- [Task description]: Can you copy out everything in the material below, from the line containing "Click the required" down to the line containing "click(162, 269)", including both of those lines?

[Collected data]
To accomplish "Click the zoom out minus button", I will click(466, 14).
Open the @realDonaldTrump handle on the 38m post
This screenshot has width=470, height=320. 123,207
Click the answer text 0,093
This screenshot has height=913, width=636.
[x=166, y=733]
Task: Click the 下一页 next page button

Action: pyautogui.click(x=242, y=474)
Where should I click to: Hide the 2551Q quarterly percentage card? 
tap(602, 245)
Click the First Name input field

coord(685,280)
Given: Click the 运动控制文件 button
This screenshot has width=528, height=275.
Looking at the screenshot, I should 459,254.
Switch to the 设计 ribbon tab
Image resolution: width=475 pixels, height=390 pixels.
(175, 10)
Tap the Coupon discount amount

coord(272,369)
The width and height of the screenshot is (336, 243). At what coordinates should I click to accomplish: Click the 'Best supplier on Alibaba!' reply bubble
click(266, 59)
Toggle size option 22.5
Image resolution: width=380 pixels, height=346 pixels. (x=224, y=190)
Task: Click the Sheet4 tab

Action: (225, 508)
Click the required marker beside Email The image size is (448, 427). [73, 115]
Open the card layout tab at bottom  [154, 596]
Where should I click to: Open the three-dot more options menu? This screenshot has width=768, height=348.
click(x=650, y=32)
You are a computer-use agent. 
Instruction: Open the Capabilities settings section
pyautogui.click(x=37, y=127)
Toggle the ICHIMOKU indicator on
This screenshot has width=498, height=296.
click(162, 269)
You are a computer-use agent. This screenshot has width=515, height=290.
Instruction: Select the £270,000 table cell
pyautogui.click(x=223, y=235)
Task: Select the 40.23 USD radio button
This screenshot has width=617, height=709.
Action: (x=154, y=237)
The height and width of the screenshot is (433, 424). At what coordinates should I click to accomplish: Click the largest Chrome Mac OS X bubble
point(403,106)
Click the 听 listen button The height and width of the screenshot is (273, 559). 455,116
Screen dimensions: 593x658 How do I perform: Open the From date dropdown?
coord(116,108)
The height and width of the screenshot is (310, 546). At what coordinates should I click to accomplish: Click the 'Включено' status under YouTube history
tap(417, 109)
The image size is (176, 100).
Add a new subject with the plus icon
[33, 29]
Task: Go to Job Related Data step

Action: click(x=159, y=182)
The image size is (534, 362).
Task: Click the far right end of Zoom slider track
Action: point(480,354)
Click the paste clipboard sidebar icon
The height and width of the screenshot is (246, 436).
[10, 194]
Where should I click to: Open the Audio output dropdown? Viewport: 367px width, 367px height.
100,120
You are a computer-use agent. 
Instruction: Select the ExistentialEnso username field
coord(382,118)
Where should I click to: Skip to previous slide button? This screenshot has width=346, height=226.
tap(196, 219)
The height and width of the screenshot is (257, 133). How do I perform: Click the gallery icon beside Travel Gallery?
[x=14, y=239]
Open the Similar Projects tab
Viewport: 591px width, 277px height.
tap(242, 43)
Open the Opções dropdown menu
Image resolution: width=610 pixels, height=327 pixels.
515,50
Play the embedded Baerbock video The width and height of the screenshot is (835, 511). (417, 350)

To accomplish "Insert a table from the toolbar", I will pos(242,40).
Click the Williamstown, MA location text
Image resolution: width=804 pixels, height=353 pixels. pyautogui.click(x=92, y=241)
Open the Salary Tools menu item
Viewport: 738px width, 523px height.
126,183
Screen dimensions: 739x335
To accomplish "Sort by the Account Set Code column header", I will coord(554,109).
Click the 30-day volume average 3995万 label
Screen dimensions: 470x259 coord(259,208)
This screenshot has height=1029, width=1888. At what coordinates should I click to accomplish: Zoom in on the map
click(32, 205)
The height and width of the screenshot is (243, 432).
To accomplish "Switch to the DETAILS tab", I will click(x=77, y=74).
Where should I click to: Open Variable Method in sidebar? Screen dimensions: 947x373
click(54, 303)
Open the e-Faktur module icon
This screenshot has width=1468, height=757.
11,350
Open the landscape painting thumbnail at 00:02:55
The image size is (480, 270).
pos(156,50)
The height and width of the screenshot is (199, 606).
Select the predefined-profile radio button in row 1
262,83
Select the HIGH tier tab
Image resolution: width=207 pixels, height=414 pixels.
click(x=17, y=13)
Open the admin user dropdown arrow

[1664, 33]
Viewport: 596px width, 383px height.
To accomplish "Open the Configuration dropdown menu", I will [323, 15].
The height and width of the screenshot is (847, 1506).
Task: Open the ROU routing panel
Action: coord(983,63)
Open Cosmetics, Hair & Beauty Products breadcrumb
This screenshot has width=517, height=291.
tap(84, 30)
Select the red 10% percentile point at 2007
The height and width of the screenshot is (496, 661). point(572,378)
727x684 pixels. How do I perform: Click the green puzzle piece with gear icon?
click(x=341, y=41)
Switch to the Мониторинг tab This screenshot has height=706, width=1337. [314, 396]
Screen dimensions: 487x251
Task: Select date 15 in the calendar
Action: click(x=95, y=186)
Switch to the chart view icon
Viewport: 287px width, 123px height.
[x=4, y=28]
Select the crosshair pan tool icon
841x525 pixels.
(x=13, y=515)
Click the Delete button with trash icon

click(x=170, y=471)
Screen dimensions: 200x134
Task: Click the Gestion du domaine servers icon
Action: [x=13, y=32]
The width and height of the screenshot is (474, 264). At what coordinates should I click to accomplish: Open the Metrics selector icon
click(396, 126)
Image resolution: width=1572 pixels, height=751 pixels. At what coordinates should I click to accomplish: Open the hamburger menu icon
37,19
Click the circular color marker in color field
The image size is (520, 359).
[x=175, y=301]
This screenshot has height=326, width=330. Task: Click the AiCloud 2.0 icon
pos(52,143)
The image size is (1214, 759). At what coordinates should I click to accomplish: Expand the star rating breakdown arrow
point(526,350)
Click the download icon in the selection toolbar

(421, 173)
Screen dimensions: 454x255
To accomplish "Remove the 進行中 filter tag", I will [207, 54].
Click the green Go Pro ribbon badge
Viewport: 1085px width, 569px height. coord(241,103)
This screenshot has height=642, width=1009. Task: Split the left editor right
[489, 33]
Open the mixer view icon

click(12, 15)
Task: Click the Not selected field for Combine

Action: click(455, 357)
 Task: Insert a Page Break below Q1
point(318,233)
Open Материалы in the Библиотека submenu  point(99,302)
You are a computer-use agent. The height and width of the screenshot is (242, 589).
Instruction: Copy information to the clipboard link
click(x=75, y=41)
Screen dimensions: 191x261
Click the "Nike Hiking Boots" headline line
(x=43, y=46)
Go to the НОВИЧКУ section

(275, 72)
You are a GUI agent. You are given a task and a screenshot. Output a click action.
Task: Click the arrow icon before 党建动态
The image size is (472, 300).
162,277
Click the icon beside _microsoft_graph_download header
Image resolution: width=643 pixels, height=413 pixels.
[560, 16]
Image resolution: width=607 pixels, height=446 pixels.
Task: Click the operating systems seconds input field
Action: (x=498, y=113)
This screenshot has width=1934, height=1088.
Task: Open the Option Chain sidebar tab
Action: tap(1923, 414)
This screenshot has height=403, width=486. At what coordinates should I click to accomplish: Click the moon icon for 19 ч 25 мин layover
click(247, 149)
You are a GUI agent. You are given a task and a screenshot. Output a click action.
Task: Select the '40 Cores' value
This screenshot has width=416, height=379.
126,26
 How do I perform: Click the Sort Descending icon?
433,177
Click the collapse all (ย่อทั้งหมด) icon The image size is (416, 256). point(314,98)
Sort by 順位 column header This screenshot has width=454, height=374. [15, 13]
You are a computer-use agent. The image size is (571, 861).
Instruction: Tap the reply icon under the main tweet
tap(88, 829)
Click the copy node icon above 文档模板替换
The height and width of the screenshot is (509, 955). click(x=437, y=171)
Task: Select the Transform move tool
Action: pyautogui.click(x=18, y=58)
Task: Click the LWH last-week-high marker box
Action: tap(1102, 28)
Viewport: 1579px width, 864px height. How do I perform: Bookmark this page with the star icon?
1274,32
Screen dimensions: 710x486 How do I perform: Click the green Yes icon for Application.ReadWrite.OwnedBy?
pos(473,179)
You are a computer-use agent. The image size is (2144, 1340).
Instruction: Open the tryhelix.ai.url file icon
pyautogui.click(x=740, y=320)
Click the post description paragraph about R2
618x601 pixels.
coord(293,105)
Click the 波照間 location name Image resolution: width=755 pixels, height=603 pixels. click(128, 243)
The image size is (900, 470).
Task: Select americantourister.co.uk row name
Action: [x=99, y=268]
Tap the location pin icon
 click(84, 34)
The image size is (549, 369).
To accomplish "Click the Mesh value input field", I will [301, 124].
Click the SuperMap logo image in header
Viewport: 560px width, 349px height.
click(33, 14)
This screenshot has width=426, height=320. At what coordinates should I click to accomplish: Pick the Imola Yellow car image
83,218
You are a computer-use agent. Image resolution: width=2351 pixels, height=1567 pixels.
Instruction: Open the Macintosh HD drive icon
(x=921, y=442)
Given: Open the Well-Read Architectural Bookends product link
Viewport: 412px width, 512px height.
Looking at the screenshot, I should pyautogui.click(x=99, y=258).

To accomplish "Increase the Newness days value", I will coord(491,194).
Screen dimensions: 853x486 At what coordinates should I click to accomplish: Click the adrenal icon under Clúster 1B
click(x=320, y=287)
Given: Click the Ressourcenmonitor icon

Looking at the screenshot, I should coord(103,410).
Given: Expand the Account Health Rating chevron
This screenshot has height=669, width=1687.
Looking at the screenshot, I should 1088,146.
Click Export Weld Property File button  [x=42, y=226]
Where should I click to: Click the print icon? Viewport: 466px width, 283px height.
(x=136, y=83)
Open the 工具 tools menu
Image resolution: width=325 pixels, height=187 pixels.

- [Full answer]:
Click the required marker beside Email The image size is (448, 427). [73, 115]
Open the card layout tab at bottom  [154, 596]
Where should I click to: Open the three-dot more options menu? This screenshot has width=768, height=348.
click(x=650, y=32)
You are a computer-use agent. 
Instruction: Open the Capabilities settings section
pyautogui.click(x=37, y=127)
Toggle the ICHIMOKU indicator on
This screenshot has width=498, height=296.
click(162, 269)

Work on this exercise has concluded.